The continuance in support offered by transpedicular screw fixation was assured in vivo after the solid posterolateral intertransverse process fusion. This was clearly demonstrated under eccentric loads in a sagittal plane, suggesting that transpedicular screw fixation was able to provide anterior and middle column support and resist eccentric loads.
利用绵羊模型,成功实现了临床实用的后外侧横突间融合,并进行了生物力学测试,以确定在坚实的关节融合术后脊柱内固定器械和后外侧融合块所提供的负荷分担环境。
量化脊柱内固定器械增强后外侧横突间融合的体内负荷分担能力。假设是,即使在成功的关节融合术后,椎弓根螺钉固定因其提供前柱和中柱支撑,仍能对后外侧融合稳定性做出生物力学贡献。
尽管此前许多研究记录了后外侧融合的生物学和生物力学优势,但已知即使在坚实的关节融合术后,无脊柱内固定器械的后外侧融合在融合节段仍允许显著的剩余活动。脊柱内固定器械,尤其是椎弓根螺钉固定,在坚实的关节融合术后是否能增强体内后外侧融合稳定性,此前尚未进行研究。
对18只绵羊在术后4个月进行后外侧横突间融合模型的影像学、宏观和生物力学分析。基于在五种加载方式下测试有无脊柱内固定器械时的稳定性,计算脊柱内固定器械的负荷分担贡献。对脊柱内固定器械跨越的椎体进行组织形态计量学分析,以提供有关脊柱内固定器械负荷分担能力对骨重塑的生物学效应的信息。
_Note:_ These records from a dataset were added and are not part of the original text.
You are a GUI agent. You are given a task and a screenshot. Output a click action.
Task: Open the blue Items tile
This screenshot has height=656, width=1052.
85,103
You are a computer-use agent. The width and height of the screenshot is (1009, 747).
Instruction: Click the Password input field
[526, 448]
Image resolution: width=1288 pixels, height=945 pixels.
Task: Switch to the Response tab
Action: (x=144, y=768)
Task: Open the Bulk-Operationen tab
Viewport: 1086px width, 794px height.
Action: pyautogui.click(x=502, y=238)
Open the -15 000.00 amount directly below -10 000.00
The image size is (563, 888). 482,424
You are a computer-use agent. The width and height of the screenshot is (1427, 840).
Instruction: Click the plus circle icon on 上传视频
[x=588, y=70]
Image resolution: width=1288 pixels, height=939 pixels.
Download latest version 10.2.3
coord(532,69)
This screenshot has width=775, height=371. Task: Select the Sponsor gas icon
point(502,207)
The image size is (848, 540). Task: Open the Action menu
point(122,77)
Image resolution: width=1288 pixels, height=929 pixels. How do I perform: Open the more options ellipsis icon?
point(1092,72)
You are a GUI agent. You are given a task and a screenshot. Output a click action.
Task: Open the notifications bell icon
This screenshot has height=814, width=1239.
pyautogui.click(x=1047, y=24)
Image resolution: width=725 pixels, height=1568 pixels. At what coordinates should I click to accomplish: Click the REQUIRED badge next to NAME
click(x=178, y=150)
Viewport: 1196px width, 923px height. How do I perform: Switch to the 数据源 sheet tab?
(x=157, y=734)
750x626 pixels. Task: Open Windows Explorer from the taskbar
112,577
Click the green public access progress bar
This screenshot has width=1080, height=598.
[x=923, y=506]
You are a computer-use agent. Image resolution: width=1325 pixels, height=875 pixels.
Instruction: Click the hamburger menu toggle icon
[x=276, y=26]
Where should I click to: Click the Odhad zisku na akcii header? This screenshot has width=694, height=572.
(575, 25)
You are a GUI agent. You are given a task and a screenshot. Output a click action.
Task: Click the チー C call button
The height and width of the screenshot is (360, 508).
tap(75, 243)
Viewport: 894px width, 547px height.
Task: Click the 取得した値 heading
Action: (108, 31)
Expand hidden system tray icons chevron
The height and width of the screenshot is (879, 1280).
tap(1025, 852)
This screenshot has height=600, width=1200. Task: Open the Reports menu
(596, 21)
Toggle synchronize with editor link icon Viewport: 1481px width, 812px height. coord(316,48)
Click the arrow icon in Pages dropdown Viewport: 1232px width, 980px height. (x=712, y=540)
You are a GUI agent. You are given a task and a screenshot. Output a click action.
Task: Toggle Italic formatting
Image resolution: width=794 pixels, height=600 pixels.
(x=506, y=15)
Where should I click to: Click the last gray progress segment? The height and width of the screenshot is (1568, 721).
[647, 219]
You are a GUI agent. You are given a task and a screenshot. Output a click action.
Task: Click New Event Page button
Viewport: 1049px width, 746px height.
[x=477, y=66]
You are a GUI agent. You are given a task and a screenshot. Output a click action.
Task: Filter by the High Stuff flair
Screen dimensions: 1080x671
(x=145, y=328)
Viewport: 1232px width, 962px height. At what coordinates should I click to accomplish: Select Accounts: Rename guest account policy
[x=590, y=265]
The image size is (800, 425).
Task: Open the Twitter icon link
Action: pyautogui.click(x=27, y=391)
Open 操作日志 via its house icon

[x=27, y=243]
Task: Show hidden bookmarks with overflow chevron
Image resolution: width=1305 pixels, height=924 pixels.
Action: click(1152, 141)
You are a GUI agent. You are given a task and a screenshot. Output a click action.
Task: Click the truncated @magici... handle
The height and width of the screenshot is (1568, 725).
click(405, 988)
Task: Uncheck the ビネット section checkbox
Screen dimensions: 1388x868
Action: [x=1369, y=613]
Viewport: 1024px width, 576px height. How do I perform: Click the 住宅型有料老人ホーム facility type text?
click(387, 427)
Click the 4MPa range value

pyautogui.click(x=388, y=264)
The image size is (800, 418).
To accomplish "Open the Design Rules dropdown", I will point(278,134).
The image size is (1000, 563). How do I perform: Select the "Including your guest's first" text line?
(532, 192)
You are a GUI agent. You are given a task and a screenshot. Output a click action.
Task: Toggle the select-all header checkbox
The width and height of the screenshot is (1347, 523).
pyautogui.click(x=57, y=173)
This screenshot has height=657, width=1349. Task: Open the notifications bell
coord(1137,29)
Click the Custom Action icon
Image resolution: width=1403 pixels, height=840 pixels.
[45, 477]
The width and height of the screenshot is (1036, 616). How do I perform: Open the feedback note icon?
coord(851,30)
与先前的后外侧融合模型相比,所有接受后外侧横突间融合的绵羊均显示出成功的坚实关节融合以及后外侧融合块的高生物力学质量。尽管在侧方弯曲时保持与固定(使用内固定器械)水平相当的高刚度,但在屈曲时观察到固定与随后去除固定之间的刚度存在显著差异。与固定水平相比,在屈曲时检测到的脊柱内固定器械的这一显著负荷分担贡献相当于27%。定性和定量骨组织学显示,与假手术组相比,固定组的骨体积密度为64%,且小梁狭窄,小梁连接减少。
在坚实的后外侧横突间融合术后,椎弓根螺钉固定在体内提供的支撑得以持续。这在矢状面偏心负荷下得到了明确证明,表明椎弓根螺钉固定能够提供前柱和中柱支撑并抵抗偏心负荷。